Could you find every line in the records below that contains the word "Given" and copy it?

(Stored data entries)
⟨

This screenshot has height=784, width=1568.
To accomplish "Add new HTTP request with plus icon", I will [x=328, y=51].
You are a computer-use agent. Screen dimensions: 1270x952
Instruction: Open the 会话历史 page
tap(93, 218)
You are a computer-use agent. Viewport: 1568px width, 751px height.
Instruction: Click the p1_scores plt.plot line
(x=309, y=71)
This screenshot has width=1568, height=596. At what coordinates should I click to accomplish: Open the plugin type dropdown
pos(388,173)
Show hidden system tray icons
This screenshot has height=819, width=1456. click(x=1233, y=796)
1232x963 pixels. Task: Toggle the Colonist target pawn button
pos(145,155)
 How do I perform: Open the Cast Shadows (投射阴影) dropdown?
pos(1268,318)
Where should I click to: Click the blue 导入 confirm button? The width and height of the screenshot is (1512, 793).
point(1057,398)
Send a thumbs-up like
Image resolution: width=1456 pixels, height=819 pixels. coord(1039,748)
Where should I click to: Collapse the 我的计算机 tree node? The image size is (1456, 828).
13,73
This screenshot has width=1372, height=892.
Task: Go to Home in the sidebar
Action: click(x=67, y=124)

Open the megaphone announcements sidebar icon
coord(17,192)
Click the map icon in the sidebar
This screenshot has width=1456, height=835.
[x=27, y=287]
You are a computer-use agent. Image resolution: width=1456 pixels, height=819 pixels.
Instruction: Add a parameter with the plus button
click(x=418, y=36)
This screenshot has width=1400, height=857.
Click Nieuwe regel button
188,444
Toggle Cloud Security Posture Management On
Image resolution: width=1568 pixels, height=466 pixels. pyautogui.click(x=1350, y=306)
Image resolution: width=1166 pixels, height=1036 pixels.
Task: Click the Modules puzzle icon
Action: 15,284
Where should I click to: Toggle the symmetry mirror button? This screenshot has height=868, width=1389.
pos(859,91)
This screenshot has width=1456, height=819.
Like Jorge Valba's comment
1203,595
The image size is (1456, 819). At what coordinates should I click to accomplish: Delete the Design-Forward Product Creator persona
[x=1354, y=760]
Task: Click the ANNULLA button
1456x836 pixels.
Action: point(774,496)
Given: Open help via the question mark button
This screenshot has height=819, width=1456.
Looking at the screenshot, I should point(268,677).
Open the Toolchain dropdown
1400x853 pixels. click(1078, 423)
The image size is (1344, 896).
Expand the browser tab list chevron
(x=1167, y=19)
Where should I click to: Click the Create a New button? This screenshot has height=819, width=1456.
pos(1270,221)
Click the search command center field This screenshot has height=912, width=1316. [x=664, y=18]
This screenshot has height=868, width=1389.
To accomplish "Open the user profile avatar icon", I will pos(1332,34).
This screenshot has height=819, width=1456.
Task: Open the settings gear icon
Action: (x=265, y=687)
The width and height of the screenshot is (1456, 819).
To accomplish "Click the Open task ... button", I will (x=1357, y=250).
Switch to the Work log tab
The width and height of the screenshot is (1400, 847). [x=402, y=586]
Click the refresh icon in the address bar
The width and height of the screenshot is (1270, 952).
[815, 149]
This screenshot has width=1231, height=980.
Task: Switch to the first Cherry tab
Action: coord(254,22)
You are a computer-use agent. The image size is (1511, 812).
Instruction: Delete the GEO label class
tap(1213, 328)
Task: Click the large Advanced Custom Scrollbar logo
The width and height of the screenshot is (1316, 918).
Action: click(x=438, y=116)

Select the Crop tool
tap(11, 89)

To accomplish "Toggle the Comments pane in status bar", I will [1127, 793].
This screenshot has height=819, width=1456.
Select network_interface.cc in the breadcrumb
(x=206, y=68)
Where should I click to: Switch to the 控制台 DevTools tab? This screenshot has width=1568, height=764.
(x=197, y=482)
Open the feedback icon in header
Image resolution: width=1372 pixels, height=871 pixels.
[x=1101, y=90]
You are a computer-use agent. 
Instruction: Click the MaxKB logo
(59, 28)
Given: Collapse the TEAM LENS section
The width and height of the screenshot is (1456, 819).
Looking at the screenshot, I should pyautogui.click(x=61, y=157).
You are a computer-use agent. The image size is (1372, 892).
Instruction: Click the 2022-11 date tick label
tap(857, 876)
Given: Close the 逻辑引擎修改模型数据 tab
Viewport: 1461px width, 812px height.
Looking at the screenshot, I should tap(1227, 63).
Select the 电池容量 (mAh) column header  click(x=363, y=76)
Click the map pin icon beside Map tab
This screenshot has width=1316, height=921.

⟩

__Exercise solution__.
Given: Open help via the question mark button
Given: Collapse the TEAM LENS section
Given: Close the 逻辑引擎修改模型数据 tab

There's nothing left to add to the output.